*Your objective*.
Word for word, return every record that follows.

*Input for this task*.
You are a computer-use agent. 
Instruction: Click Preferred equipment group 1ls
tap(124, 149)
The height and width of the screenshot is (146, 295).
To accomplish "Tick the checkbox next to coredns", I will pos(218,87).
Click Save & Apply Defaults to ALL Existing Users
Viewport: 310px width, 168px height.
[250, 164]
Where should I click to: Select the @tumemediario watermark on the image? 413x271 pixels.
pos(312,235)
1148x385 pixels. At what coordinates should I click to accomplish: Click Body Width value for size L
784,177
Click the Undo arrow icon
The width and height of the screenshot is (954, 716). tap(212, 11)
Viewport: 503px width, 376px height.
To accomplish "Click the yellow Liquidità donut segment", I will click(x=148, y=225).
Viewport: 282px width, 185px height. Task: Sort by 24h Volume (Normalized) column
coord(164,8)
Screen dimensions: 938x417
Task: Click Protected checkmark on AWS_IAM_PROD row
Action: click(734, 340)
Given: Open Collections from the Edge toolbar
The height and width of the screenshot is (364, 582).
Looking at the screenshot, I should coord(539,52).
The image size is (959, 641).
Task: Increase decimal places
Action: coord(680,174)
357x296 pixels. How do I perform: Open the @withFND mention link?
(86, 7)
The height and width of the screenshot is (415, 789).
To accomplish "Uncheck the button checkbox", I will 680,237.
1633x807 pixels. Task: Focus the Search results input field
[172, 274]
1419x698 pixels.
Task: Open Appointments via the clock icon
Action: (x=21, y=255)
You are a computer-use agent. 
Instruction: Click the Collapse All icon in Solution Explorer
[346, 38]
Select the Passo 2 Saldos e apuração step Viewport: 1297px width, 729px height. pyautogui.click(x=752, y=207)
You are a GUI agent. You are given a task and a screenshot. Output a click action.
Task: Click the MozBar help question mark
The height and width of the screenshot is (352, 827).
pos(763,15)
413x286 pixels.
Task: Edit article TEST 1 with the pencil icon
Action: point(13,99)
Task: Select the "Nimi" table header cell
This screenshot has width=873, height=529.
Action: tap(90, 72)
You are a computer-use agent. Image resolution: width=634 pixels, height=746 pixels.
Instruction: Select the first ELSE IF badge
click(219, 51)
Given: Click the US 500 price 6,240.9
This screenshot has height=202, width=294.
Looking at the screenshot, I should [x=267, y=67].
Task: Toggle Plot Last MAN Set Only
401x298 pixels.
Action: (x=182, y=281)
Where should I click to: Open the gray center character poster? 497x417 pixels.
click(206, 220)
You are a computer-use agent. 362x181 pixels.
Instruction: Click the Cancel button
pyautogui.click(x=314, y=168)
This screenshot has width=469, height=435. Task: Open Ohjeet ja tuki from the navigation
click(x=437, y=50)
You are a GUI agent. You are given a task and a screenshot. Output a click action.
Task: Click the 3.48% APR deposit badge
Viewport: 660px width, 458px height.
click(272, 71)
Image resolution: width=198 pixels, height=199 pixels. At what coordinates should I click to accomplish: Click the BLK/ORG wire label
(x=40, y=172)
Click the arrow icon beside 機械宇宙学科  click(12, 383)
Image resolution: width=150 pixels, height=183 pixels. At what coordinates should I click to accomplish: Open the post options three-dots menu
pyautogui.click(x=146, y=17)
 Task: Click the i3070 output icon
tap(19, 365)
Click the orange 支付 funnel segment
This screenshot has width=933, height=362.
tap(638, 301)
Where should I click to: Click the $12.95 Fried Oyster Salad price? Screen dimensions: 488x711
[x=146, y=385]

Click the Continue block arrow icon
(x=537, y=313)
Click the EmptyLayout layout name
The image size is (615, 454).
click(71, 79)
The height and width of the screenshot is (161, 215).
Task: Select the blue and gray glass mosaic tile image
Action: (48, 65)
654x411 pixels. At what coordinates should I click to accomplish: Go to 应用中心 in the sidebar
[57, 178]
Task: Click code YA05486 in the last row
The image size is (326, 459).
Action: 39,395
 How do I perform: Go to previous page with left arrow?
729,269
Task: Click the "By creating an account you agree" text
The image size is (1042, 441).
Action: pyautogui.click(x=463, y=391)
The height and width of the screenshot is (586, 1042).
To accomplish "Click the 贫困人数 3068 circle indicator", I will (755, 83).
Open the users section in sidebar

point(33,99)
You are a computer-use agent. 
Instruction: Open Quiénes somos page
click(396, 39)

*Finished exercise*.
You are a computer-use agent. 
Instruction: Click Preferred equipment group 1ls
tap(124, 149)
The height and width of the screenshot is (146, 295).
To accomplish "Tick the checkbox next to coredns", I will pos(218,87).
Click Save & Apply Defaults to ALL Existing Users
Viewport: 310px width, 168px height.
[250, 164]
Where should I click to: Select the @tumemediario watermark on the image? 413x271 pixels.
pos(312,235)
1148x385 pixels. At what coordinates should I click to accomplish: Click Body Width value for size L
784,177
Click the Undo arrow icon
The width and height of the screenshot is (954, 716). tap(212, 11)
Viewport: 503px width, 376px height.
To accomplish "Click the yellow Liquidità donut segment", I will click(x=148, y=225).
Viewport: 282px width, 185px height. Task: Sort by 24h Volume (Normalized) column
coord(164,8)
Screen dimensions: 938x417
Task: Click Protected checkmark on AWS_IAM_PROD row
Action: click(734, 340)
Given: Open Collections from the Edge toolbar
The height and width of the screenshot is (364, 582).
Looking at the screenshot, I should coord(539,52).
The image size is (959, 641).
Task: Increase decimal places
Action: coord(680,174)
357x296 pixels. How do I perform: Open the @withFND mention link?
(86, 7)
The height and width of the screenshot is (415, 789).
To accomplish "Uncheck the button checkbox", I will 680,237.
1633x807 pixels. Task: Focus the Search results input field
[172, 274]
1419x698 pixels.
Task: Open Appointments via the clock icon
Action: (x=21, y=255)
You are a computer-use agent. 
Instruction: Click the Collapse All icon in Solution Explorer
[346, 38]
Select the Passo 2 Saldos e apuração step Viewport: 1297px width, 729px height. pyautogui.click(x=752, y=207)
You are a GUI agent. You are given a task and a screenshot. Output a click action.
Task: Click the MozBar help question mark
The height and width of the screenshot is (352, 827).
pos(763,15)
413x286 pixels.
Task: Edit article TEST 1 with the pencil icon
Action: point(13,99)
Task: Select the "Nimi" table header cell
This screenshot has width=873, height=529.
Action: tap(90, 72)
You are a computer-use agent. Image resolution: width=634 pixels, height=746 pixels.
Instruction: Select the first ELSE IF badge
click(219, 51)
Given: Click the US 500 price 6,240.9
This screenshot has height=202, width=294.
Looking at the screenshot, I should [x=267, y=67].
Task: Toggle Plot Last MAN Set Only
401x298 pixels.
Action: (x=182, y=281)
Where should I click to: Open the gray center character poster? 497x417 pixels.
click(206, 220)
You are a computer-use agent. 362x181 pixels.
Instruction: Click the Cancel button
pyautogui.click(x=314, y=168)
This screenshot has width=469, height=435. Task: Open Ohjeet ja tuki from the navigation
click(x=437, y=50)
You are a GUI agent. You are given a task and a screenshot. Output a click action.
Task: Click the 3.48% APR deposit badge
Viewport: 660px width, 458px height.
click(272, 71)
Image resolution: width=198 pixels, height=199 pixels. At what coordinates should I click to accomplish: Click the BLK/ORG wire label
(x=40, y=172)
Click the arrow icon beside 機械宇宙学科  click(12, 383)
Image resolution: width=150 pixels, height=183 pixels. At what coordinates should I click to accomplish: Open the post options three-dots menu
pyautogui.click(x=146, y=17)
 Task: Click the i3070 output icon
tap(19, 365)
Click the orange 支付 funnel segment
This screenshot has width=933, height=362.
tap(638, 301)
Where should I click to: Click the $12.95 Fried Oyster Salad price? Screen dimensions: 488x711
[x=146, y=385]

Click the Continue block arrow icon
(x=537, y=313)
Click the EmptyLayout layout name
The image size is (615, 454).
click(71, 79)
The height and width of the screenshot is (161, 215).
Task: Select the blue and gray glass mosaic tile image
Action: (48, 65)
654x411 pixels. At what coordinates should I click to accomplish: Go to 应用中心 in the sidebar
[57, 178]
Task: Click code YA05486 in the last row
The image size is (326, 459).
Action: 39,395
 How do I perform: Go to previous page with left arrow?
729,269
Task: Click the "By creating an account you agree" text
The image size is (1042, 441).
Action: pyautogui.click(x=463, y=391)
The height and width of the screenshot is (586, 1042).
To accomplish "Click the 贫困人数 3068 circle indicator", I will (755, 83).
Open the users section in sidebar

point(33,99)
You are a computer-use agent. 
Instruction: Open Quiénes somos page
click(396, 39)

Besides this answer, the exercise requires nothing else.